As it so happened, what began as an entirely uncalculated passion project - “My mum is the star, we all know that,” she adds - soon began to take on a life of its own, with guests ranging from Ed Sheeran to Kylie Minogue, and David Schwimmer to Dan Levy. “It felt so different to how the industry works, and it was me just being myself…” Jessie offers up. “Then it became more and more popular, and gave me a confidence boost, which I could then take into the studio.
“It’s incredibly liberating and affirming and empowering,” she now says of no longer feeling tethered to one specific element. “I think, particularly because of the success of ‘What’s Your Pleasure?’, it’s been amazing to see that my music career - which is my first job and first love - is going from strength to strength. I feel like I’m becoming the artist that I’m supposed to be, on my own terms, and that’s supported by this other aspect which is such a part of me - socialising, being nosy, eating - which doesn’t feel like work ever. I feel incredibly spoiled that I have these two jobs which are really able to enrich and make me very appreciative. But it also feels like we’re only getting started!”
That much is true. As well as getting ready to release her very own ‘food memoir’ (“It makes me feel a bit sick if I just say a memoir!”), ’What’s Your Pleasure?’ is fast approaching its first anniversary. To celebrate, it’ll be given a deluxe reissue featuring eight new tracks which help to broaden its narrative horizons even further. This time, “it’s a different vibe, it’s slightly more acid-y, and slightly less sophisticated, and I don’t mind that.
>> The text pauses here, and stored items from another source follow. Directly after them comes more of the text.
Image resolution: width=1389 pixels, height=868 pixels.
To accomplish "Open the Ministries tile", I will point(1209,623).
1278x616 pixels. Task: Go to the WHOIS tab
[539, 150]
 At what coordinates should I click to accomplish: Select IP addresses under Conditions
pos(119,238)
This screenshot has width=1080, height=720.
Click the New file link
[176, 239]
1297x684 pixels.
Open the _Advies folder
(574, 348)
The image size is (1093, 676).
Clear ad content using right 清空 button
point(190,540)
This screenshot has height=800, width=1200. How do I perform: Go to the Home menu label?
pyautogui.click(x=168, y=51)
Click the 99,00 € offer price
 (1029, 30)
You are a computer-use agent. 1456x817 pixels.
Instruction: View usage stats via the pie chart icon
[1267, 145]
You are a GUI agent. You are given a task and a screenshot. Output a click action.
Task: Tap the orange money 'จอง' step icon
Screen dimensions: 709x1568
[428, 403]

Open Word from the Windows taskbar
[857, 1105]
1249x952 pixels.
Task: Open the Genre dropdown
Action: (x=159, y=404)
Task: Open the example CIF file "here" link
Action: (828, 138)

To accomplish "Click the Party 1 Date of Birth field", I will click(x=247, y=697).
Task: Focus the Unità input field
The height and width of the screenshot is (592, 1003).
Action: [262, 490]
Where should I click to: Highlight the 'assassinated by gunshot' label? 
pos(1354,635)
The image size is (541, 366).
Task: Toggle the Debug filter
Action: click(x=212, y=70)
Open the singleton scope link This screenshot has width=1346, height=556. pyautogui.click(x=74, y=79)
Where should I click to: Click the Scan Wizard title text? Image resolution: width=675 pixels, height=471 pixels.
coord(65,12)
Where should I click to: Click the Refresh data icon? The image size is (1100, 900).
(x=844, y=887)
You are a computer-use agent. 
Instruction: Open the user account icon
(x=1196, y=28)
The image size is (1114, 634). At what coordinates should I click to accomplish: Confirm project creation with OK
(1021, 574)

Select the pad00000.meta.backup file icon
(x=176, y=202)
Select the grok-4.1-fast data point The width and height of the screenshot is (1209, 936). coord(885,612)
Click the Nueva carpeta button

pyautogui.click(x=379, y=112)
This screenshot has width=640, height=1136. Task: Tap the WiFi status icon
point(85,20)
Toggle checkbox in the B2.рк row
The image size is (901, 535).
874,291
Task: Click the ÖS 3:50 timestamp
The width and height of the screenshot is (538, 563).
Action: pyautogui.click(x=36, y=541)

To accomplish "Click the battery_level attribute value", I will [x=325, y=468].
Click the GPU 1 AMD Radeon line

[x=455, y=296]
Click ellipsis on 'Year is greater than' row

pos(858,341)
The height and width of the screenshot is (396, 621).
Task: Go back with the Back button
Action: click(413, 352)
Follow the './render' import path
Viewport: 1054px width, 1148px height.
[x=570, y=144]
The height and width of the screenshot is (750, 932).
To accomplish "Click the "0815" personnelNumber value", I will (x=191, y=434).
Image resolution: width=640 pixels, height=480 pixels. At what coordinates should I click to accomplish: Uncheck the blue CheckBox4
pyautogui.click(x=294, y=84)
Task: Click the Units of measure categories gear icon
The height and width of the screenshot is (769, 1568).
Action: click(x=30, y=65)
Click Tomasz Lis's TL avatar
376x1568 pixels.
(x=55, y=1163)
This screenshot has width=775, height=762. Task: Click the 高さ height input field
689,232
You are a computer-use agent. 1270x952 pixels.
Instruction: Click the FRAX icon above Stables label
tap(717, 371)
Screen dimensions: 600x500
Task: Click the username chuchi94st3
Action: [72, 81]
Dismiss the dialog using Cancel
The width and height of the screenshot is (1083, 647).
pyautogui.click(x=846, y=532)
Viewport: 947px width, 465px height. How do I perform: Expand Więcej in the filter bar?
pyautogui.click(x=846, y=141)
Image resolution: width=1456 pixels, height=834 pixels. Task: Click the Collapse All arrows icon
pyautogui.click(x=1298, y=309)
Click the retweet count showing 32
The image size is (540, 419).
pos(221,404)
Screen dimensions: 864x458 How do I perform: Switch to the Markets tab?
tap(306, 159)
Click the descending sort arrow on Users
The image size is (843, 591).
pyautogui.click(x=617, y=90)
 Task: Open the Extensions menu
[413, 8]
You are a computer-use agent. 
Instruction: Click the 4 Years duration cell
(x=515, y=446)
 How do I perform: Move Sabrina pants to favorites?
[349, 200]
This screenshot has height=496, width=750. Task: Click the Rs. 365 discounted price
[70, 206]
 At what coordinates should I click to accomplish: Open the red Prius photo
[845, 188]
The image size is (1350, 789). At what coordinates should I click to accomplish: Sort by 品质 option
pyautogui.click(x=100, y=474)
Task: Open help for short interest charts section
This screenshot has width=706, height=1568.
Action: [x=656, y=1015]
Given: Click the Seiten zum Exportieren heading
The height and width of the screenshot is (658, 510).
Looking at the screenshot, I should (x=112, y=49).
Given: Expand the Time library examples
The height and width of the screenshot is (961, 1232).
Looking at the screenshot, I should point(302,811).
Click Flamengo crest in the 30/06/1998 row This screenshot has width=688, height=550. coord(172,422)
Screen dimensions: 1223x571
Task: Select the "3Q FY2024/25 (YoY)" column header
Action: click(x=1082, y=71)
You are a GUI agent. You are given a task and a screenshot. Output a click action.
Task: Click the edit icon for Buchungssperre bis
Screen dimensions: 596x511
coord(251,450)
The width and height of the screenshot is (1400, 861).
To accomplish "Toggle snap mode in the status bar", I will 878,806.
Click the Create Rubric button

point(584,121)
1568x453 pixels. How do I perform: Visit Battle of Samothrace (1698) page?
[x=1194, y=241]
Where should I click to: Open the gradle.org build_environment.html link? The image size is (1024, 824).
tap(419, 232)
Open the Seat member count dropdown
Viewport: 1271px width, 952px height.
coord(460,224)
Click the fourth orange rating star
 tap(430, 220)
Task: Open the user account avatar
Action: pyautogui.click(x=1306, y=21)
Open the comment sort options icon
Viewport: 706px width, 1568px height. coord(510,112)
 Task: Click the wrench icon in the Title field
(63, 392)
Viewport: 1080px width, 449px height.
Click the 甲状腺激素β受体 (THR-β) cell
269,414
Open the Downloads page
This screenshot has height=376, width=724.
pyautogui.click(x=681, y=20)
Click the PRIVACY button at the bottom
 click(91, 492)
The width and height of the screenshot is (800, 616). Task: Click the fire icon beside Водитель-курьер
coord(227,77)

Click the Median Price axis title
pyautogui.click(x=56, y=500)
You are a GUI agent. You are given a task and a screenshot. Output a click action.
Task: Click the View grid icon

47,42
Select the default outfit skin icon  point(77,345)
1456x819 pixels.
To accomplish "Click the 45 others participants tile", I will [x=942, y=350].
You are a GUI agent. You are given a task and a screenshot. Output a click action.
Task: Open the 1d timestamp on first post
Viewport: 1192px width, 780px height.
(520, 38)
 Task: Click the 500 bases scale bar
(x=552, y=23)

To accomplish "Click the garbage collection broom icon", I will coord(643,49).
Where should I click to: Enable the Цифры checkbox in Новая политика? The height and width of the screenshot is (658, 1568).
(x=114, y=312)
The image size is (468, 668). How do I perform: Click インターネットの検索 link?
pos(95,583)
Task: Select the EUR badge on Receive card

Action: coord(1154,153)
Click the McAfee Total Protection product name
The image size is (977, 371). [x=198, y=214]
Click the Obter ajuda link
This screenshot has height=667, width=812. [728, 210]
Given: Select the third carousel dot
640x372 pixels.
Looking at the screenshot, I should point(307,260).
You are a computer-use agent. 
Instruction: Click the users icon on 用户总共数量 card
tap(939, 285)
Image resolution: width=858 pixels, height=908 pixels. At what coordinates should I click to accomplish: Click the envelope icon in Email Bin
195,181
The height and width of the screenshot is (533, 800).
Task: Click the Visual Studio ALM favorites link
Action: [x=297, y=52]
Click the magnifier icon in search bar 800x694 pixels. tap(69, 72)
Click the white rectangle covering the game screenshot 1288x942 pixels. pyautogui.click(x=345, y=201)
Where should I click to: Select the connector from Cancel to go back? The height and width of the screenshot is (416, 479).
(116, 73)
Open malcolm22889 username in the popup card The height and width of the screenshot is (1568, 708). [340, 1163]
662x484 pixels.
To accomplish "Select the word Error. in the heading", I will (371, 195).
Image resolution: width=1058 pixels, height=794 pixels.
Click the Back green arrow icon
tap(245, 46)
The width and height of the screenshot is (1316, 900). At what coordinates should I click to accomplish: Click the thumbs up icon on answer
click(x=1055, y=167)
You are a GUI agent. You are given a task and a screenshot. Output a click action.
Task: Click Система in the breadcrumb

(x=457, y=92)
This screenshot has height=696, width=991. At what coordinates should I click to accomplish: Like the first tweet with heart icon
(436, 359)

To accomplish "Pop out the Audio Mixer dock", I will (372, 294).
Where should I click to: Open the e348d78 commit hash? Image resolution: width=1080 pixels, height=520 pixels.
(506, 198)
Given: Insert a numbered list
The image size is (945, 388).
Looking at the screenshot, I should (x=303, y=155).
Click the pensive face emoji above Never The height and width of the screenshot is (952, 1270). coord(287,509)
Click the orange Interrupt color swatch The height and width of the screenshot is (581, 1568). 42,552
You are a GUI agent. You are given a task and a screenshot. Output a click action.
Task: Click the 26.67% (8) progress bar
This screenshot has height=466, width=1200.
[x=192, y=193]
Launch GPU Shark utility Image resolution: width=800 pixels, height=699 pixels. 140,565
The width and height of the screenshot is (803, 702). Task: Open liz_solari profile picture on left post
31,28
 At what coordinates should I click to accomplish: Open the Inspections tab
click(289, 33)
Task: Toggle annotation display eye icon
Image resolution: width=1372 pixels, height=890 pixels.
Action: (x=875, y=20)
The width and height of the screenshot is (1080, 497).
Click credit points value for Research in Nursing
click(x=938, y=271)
“I had so many songs that I hadn’t used but also they didn’t fit. I was very focused in the story and the journey that ‘What’s Your Pleasure?’ mk I offered up, and then I was just like, ‘I’m not done with this record’. I just feel like my fans have been so good to me and received it so well, I thought, why not give them as much as possible?
“It just felt like the story wasn’t finished,” she grins, “so let’s go into the second room for another little rave. [With] the new song ‘Please’, it feels like there’s an optimism to it and a cheekiness that is hopefully tangible, and nearly a possibility. It felt like the perfect opener to this second bill. We had the desperate ‘Save A Kiss’ - which was not meant to be a Covid song but it became one - and this is about how we’ve been apart, but now it’s like, let’s fucking get together, let’s flirt, let’s be naughty.”
‘What’s Your Pleasure?’ (The Deluxe Version) is out 11th June via Virgin.